■ **Material provided**:

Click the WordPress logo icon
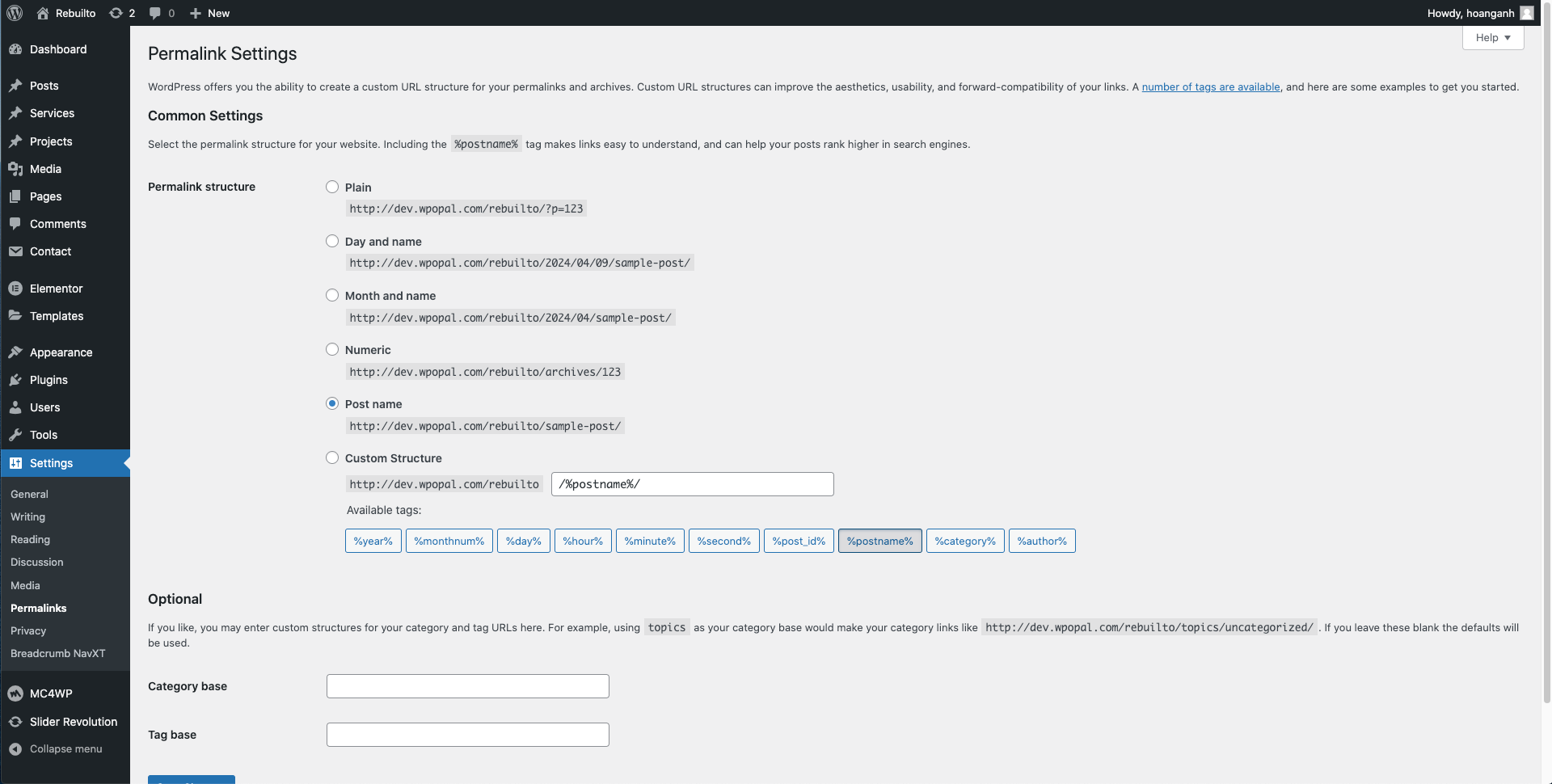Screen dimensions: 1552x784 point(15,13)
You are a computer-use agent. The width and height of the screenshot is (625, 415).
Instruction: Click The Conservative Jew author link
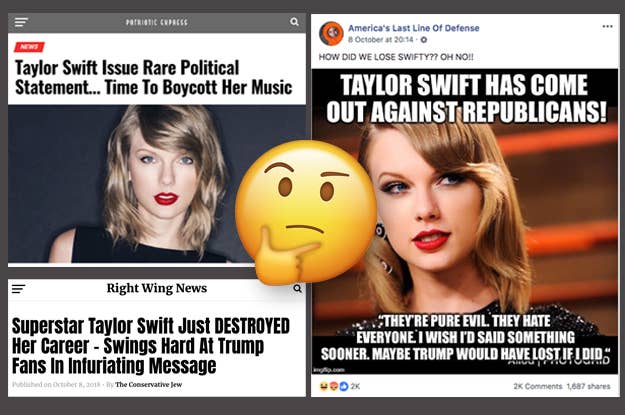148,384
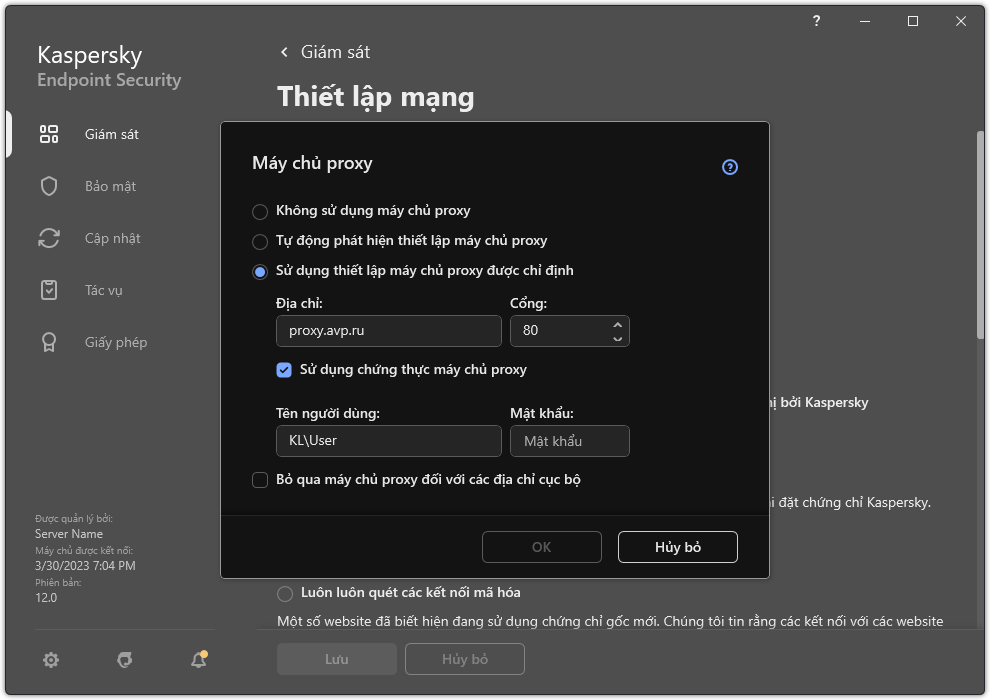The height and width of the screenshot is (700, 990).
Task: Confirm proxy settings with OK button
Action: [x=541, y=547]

---

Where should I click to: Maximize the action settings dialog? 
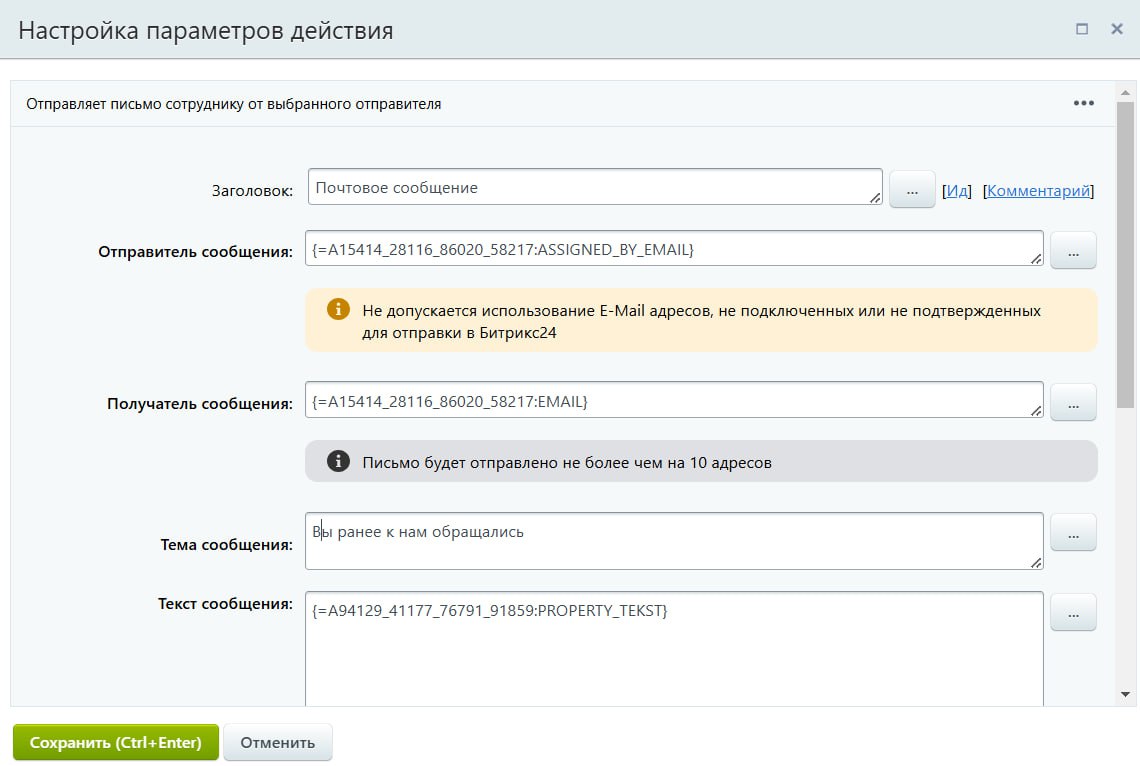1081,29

■ **Exercise details**: Set down word for word the lines above from the one with "Click the WordPress logo icon" up to and including the one with "You are a computer-use". Omit every picture.

■ **Output of the exercise**:
Click the WordPress logo icon
Screen dimensions: 1552x784 point(15,13)
You are a computer-use agent. The width and height of the screenshot is (625, 415).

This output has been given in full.